Le gouverneur de la Banque de France, François Villeroy de Galhau, a lancé un appel fort et symbolique ce 11 avril 2025 : « Agissons plus vite et plus fort » pour faire avancer l’euro numérique. Ce message, relayé dans les grands médias comme BFM TV et Boursorama, vise à réveiller l’Europe sur un projet encore au stade exploratoire : Cash+, l’initiative de la Banque centrale européenne (BCE) pour créer une version digitale de l’euro.
Mais au-delà du ton martial, y a-t-il vraiment du nouveau ? Ou s’agit-il d’un simple coup de pression pour éviter l’inertie ?
Une déclaration politique musclée, mais peu d’avancées techniques
Dans son discours, Villeroy de Galhau appelle les décideurs européens à passer à la vitesse supérieure.
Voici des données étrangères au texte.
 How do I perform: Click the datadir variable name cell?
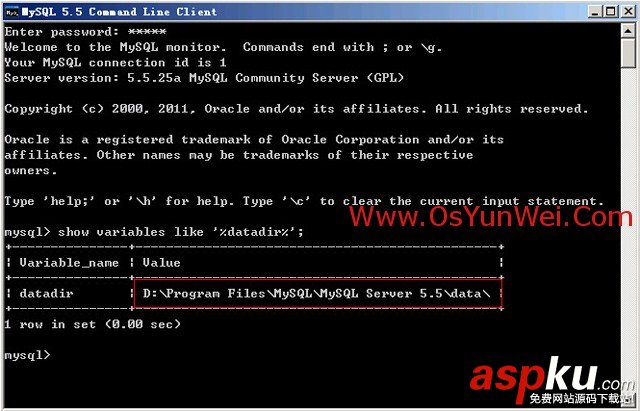point(47,293)
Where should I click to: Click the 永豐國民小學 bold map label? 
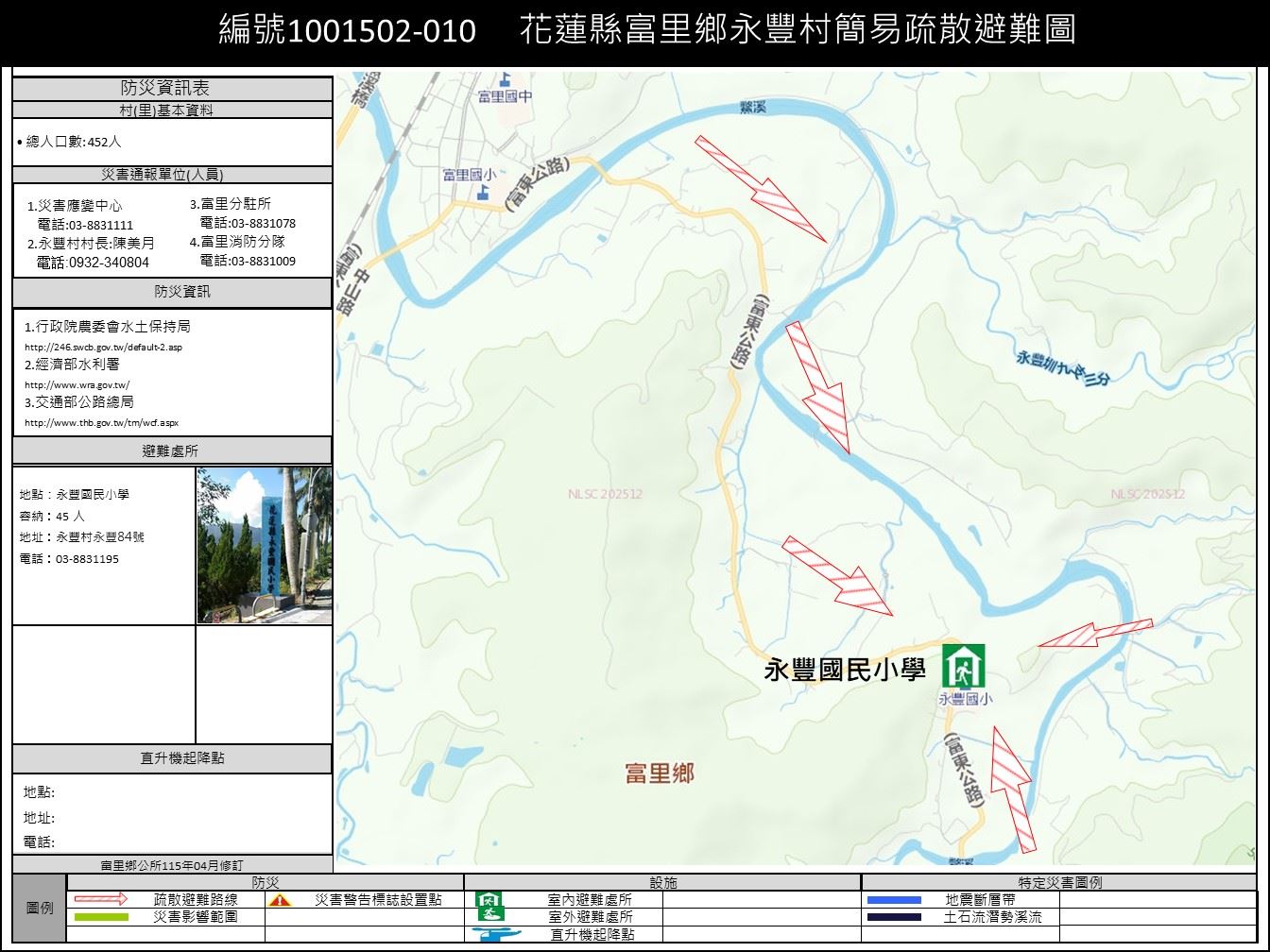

Selon lui, le danger n’est pas d’agir trop vite, mais de ne rien faire, face à la concurrence croissante des géants de la tech et des monnaies numériques étrangères comme le yuan numérique ou les stablecoins privés (USDT, USDC…).
Mais en réalité, aucune évolution technique, juridique ou opérationnelle n’a été annoncée. Il s’agit surtout d’un signal fort envoyé à Bruxelles, à Francfort (siège de la BCE), et aux capitales européennes, pour relancer l’engagement politique autour de l’euro numérique.
Le projet Cash+ : une réponse européenne à l’évolution des paiements
Le nom du projet pilote de l’euro numérique est Cash+, porté par l’Eurosystème (la BCE et les banques centrales nationales). L’objectif affiché : proposer une alternative numérique à l’argent liquide, utilisable dans tous les pays de la zone euro, avec des garanties de sécurité, de confidentialité et d’accessibilité.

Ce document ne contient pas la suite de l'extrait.